Update the items from the beginning through the line that contains "so click(x=504, y=1002).", replacing "image size" with "image dimensions" and leaving all else unchanged.

- **EXERCISE INPUT**

━━━━

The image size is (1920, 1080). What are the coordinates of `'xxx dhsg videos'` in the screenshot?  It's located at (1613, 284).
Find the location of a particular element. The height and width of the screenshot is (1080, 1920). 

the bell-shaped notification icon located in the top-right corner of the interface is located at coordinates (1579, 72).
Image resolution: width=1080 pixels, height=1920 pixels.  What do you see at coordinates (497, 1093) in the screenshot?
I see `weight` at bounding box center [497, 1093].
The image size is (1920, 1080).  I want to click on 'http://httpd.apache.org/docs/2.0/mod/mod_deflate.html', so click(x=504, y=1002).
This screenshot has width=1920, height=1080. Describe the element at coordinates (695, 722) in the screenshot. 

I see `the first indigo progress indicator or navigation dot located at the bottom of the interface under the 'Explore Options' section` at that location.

━━━━

- **REPLY**
The image dimensions is (1920, 1080). What are the coordinates of `'xxx dhsg videos'` in the screenshot?  It's located at (1613, 284).
Find the location of a particular element. The height and width of the screenshot is (1080, 1920). 

the bell-shaped notification icon located in the top-right corner of the interface is located at coordinates (1579, 72).
Image resolution: width=1080 pixels, height=1920 pixels.  What do you see at coordinates (497, 1093) in the screenshot?
I see `weight` at bounding box center [497, 1093].
The image dimensions is (1920, 1080).  I want to click on 'http://httpd.apache.org/docs/2.0/mod/mod_deflate.html', so click(x=504, y=1002).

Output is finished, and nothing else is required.